Update the rows from the line holding "Image resolution: width=394" through the line holding "Looking at the screenshot, I should [15, 20].", inclusive, by replacing "dropdown" with "drop-down list" and leaving everything else unchanged. Return only those lines.

Item position entries:
────────────────────
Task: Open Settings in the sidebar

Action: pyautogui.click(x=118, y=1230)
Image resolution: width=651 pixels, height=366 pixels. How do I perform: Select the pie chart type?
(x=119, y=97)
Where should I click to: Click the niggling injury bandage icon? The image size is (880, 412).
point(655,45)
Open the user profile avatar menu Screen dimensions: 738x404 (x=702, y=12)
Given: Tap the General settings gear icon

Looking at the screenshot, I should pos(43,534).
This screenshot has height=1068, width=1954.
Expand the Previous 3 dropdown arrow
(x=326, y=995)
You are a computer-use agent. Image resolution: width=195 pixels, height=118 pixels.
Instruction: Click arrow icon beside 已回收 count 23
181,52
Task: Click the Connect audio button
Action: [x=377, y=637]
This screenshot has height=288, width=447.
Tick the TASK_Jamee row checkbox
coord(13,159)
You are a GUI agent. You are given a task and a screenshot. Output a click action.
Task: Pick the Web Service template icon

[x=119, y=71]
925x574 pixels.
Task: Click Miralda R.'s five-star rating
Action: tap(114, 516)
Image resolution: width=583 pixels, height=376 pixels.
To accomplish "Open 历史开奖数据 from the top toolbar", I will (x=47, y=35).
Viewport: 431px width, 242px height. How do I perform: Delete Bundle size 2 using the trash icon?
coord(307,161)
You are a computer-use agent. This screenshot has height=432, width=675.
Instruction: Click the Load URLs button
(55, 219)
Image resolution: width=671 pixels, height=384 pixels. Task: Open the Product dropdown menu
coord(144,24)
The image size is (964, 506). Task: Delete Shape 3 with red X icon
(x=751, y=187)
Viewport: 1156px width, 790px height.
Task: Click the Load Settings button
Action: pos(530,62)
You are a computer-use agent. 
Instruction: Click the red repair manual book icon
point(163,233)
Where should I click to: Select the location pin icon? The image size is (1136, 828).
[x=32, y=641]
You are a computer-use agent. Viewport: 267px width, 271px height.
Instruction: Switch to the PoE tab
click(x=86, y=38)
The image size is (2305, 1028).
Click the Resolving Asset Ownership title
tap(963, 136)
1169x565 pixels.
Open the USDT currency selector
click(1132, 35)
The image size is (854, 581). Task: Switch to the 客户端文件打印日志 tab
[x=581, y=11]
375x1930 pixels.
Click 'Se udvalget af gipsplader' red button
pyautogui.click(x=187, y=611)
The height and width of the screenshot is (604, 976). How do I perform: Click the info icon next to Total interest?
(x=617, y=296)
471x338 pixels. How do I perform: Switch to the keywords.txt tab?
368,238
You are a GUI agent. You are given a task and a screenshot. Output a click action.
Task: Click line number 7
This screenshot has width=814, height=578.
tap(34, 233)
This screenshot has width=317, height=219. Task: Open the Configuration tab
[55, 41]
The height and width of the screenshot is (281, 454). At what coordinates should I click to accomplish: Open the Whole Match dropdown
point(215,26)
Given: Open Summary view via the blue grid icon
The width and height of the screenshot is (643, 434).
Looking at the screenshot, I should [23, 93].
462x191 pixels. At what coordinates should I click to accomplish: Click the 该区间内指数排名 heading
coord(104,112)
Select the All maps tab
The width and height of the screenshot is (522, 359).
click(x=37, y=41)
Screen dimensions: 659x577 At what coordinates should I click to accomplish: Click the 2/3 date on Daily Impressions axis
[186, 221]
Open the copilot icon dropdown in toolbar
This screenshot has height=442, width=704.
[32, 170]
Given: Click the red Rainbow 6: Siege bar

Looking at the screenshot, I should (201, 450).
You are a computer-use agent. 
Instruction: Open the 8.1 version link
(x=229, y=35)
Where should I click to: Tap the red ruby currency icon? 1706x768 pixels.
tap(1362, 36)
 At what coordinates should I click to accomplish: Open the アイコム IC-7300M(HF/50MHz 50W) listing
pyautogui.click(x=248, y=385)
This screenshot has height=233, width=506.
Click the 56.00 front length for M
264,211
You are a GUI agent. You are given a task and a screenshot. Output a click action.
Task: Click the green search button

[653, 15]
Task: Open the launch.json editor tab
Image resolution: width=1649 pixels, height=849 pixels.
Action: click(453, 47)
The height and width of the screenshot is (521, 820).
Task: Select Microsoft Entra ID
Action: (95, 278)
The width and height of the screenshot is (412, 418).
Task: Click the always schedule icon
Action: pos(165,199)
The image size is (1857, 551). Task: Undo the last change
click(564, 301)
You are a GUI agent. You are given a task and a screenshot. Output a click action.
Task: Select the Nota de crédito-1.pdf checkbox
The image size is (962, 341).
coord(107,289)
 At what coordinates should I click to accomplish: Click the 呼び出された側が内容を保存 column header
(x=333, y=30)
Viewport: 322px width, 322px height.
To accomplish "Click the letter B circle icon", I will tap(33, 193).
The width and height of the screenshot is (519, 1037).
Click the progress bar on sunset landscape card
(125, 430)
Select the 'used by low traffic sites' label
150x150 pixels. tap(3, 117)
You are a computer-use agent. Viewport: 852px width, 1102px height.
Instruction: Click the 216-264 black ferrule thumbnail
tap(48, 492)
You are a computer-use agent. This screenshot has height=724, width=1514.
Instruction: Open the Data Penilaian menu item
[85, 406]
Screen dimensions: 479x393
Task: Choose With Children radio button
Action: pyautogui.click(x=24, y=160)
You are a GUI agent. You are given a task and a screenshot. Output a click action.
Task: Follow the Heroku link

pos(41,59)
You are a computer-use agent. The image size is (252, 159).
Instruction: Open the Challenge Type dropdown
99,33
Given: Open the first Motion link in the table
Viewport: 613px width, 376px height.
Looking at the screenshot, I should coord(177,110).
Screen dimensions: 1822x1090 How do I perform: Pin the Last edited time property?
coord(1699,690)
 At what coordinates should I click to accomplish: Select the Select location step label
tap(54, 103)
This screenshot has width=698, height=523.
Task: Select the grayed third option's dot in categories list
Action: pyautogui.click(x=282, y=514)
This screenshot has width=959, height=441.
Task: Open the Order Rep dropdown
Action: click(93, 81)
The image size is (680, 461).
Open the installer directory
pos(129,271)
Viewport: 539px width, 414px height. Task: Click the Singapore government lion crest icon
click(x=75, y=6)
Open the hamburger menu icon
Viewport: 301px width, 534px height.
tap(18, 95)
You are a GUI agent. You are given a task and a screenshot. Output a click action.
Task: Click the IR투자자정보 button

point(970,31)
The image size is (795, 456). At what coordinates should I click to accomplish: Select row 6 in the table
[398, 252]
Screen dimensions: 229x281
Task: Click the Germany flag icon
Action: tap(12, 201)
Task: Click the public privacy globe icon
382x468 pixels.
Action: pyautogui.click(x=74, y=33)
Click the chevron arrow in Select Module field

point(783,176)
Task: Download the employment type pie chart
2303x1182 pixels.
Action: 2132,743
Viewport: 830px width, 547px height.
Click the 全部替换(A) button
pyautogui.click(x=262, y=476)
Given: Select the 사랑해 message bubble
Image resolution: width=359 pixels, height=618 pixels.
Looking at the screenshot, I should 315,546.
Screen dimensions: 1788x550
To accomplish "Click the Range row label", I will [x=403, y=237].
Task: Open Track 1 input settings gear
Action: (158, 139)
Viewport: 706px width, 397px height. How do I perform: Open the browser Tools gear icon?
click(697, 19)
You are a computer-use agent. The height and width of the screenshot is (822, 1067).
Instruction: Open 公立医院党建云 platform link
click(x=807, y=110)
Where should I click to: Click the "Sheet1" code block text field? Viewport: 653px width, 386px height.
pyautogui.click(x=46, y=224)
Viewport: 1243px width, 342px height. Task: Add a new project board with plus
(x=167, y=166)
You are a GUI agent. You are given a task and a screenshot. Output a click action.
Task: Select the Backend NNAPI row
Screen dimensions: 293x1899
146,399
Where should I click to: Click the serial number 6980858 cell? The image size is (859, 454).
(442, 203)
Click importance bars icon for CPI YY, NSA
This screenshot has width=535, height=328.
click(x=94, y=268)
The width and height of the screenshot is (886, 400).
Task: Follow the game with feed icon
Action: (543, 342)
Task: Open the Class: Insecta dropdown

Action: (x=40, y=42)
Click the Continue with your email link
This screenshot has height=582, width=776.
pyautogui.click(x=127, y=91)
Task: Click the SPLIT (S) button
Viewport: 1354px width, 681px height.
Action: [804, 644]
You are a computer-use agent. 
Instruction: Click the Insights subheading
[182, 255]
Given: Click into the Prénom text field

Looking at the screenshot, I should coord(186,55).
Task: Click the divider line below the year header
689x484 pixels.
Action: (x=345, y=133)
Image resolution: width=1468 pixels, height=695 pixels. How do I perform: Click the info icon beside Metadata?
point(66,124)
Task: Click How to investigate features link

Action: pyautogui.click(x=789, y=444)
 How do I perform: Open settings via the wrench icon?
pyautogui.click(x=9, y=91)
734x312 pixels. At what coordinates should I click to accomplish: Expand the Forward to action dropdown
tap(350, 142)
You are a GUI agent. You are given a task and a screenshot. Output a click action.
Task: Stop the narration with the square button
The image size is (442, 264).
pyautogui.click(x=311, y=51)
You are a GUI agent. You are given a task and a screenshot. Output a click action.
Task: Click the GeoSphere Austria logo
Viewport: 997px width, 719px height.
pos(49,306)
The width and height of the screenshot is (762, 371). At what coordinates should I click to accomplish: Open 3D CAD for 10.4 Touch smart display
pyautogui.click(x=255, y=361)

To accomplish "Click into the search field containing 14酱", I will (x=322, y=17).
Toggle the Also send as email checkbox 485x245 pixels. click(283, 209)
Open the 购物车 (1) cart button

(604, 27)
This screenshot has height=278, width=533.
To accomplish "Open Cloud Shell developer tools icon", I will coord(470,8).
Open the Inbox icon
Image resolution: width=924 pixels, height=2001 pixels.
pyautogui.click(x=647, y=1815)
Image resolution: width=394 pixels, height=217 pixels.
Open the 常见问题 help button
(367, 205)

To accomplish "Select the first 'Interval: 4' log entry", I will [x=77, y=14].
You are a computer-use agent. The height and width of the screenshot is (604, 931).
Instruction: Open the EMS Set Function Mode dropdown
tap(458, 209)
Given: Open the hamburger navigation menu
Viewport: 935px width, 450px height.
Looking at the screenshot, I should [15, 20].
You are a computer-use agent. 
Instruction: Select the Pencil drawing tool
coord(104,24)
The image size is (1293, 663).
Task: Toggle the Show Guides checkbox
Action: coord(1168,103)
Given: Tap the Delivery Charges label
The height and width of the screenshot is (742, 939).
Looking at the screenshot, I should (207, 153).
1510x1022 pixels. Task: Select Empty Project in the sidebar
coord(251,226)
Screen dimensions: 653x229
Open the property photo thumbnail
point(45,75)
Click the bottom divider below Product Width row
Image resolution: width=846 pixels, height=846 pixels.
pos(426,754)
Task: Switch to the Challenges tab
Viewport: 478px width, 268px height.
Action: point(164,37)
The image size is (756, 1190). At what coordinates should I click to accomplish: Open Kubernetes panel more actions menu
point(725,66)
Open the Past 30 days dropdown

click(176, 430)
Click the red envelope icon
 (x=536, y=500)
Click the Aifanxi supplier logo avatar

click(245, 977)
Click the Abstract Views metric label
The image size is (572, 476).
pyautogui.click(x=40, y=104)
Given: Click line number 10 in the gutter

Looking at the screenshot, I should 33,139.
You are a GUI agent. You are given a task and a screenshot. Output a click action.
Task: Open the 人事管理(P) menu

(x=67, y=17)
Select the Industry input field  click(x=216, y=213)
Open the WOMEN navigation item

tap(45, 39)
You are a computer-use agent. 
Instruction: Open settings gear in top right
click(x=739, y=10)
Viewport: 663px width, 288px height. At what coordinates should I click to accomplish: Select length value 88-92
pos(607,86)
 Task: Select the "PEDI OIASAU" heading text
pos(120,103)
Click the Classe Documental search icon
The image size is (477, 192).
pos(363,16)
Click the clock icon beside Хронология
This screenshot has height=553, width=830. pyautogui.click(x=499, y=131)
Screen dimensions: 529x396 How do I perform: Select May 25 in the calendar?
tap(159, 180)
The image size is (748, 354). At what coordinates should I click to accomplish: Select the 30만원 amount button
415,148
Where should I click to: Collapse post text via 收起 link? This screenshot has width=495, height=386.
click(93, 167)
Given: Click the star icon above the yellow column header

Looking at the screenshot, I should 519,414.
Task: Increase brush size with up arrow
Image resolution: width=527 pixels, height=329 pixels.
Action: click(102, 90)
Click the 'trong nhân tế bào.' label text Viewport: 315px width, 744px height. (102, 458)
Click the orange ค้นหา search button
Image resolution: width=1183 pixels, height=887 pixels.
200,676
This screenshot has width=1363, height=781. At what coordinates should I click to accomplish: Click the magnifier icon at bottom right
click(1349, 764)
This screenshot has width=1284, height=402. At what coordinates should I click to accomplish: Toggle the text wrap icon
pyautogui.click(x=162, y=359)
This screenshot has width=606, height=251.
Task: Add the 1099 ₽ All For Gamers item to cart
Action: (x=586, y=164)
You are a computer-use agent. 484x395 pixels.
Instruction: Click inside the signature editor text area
────────────────────
Worked answer
Image resolution: width=394 pixels, height=217 pixels.
Open the 常见问题 help button
(367, 205)

To accomplish "Select the first 'Interval: 4' log entry", I will [x=77, y=14].
You are a computer-use agent. The height and width of the screenshot is (604, 931).
Instruction: Open the EMS Set Function Mode drop-down list
tap(458, 209)
Given: Open the hamburger navigation menu
Viewport: 935px width, 450px height.
Looking at the screenshot, I should [15, 20].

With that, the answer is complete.